§ **Task statement**: Extract the line that contains "Open the Version row chevron" and every line after it through the end of the records below, exactly as written, leaving out any pictures.

§ **Material for the task**:
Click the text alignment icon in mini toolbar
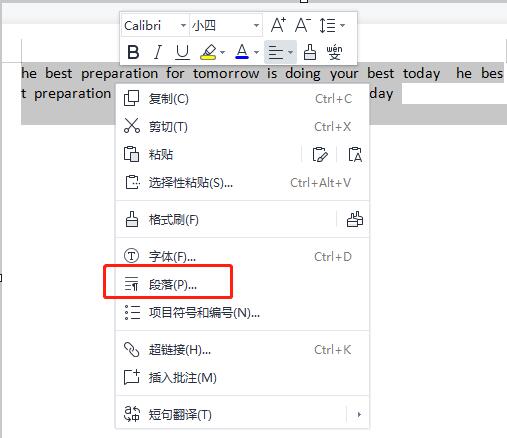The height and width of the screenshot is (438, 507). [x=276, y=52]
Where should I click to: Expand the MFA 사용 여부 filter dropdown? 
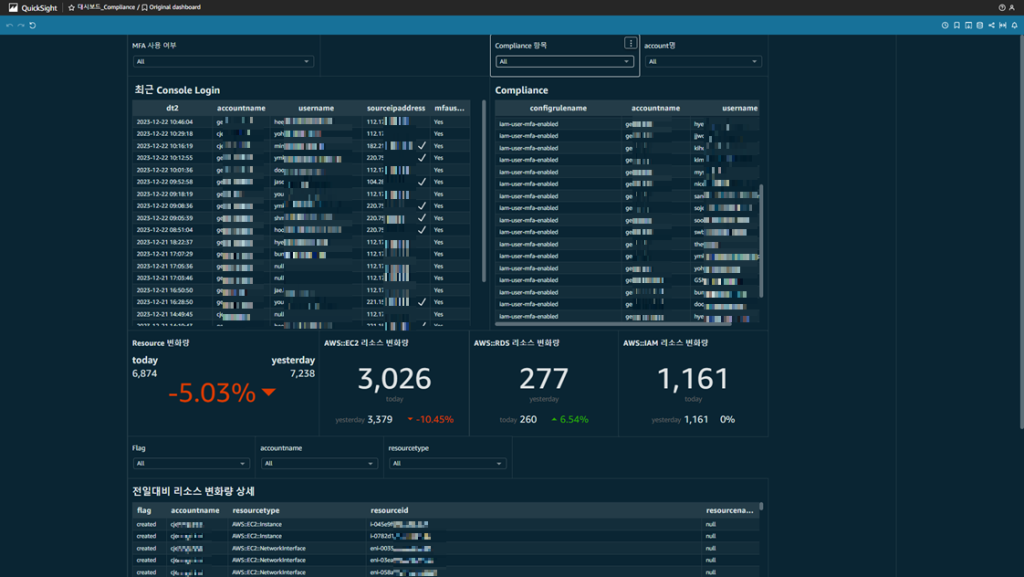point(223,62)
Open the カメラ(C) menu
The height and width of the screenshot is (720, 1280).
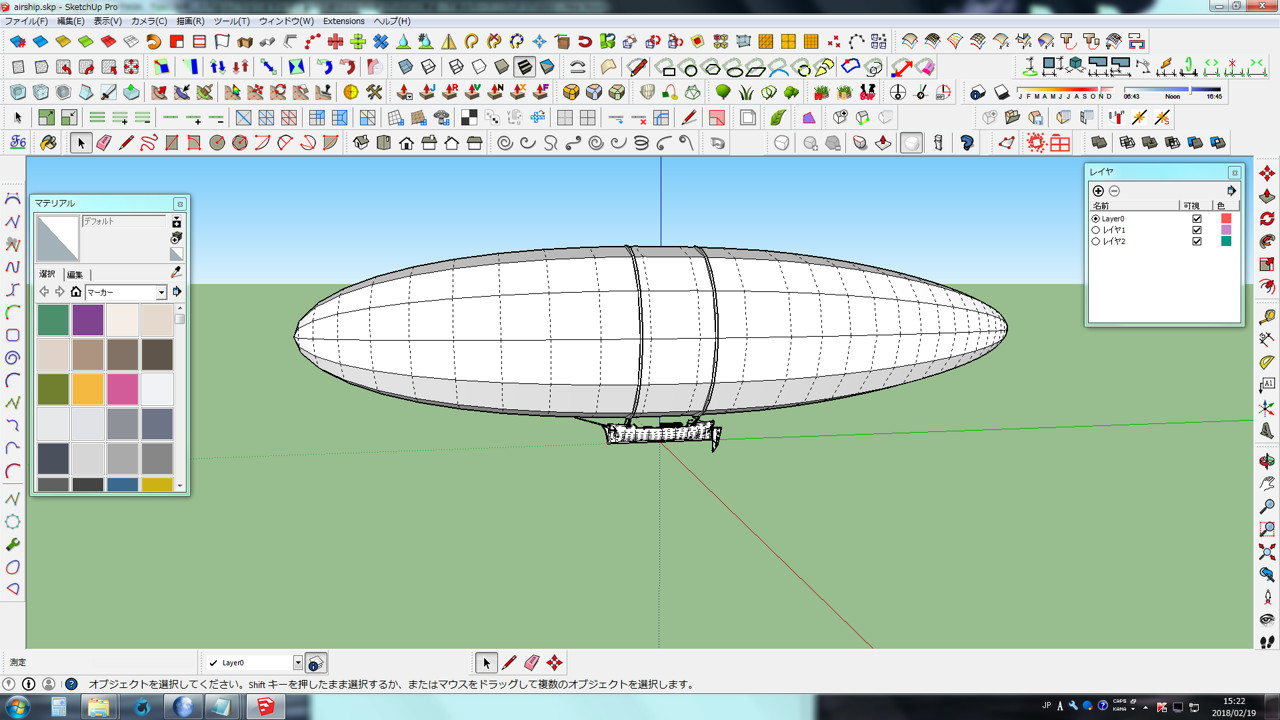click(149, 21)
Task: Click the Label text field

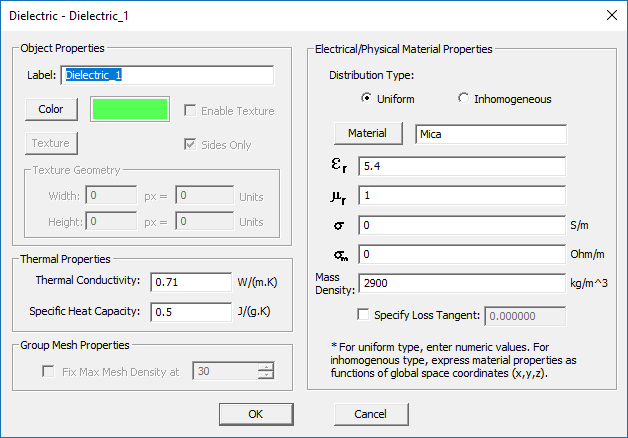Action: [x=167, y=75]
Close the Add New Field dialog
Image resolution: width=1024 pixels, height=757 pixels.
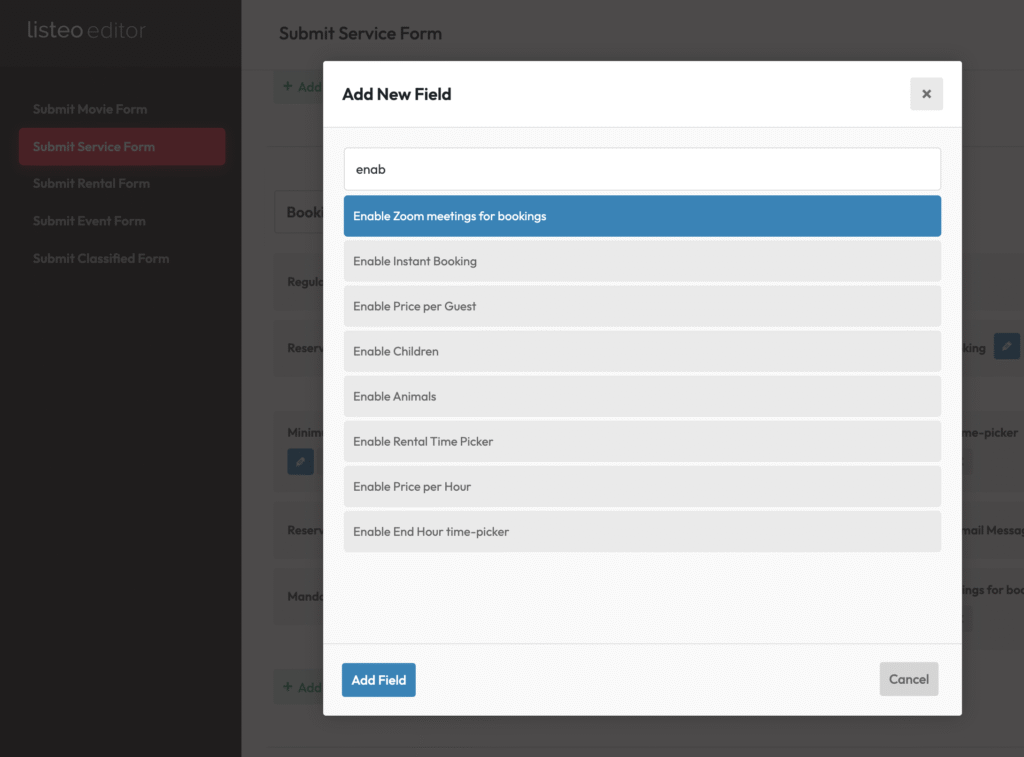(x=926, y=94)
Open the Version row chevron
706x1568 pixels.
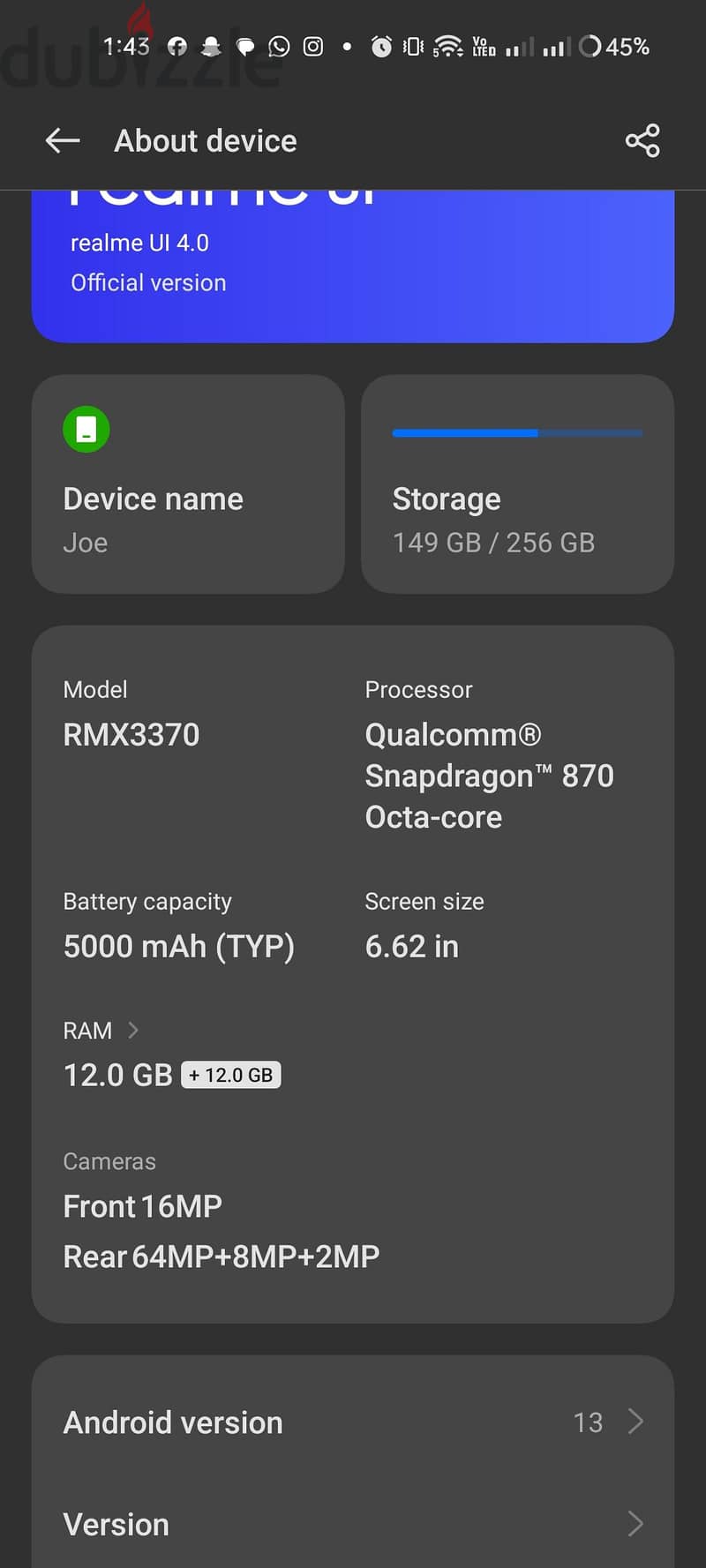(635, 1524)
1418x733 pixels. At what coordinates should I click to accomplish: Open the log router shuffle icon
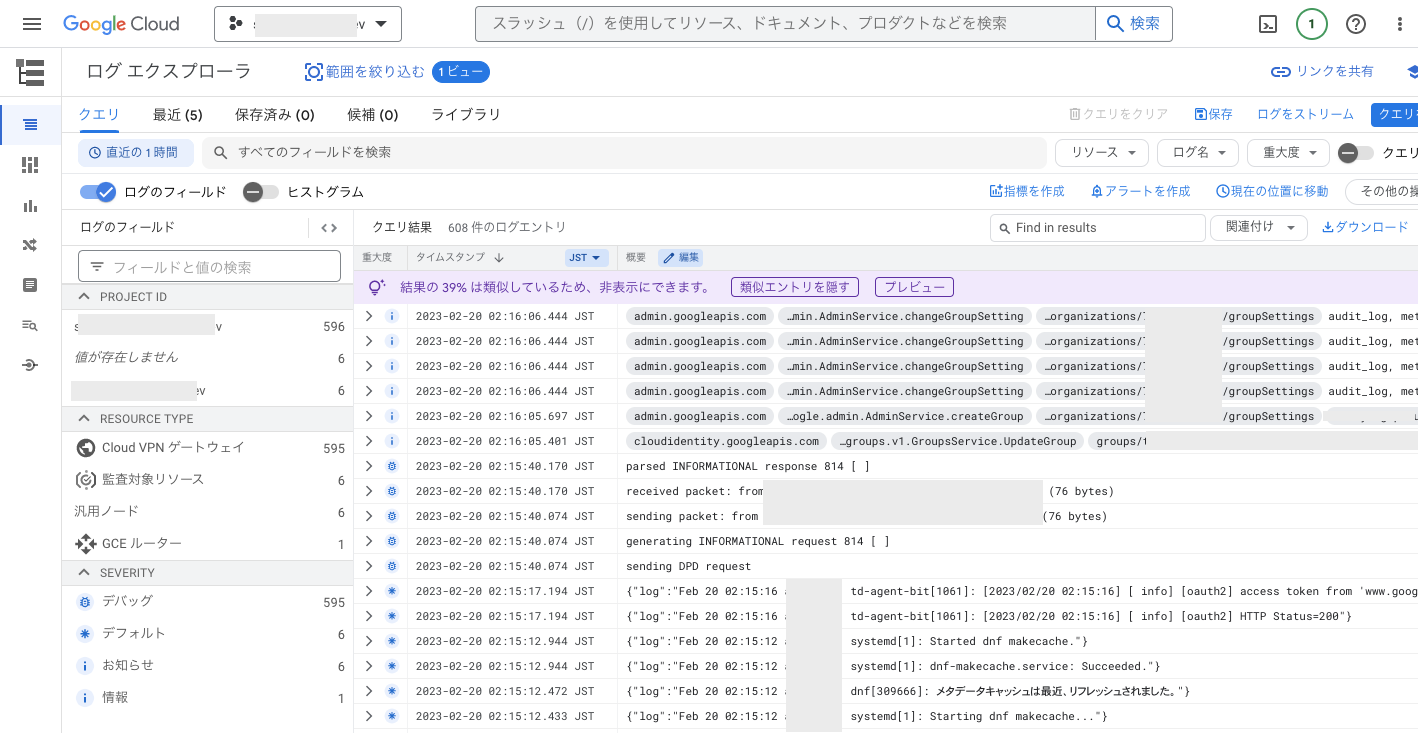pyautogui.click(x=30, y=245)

§ **Task output**:
Open the Version row chevron
706x1568 pixels.
(635, 1524)
1418x733 pixels. At what coordinates should I click to accomplish: Open the log router shuffle icon
pyautogui.click(x=30, y=245)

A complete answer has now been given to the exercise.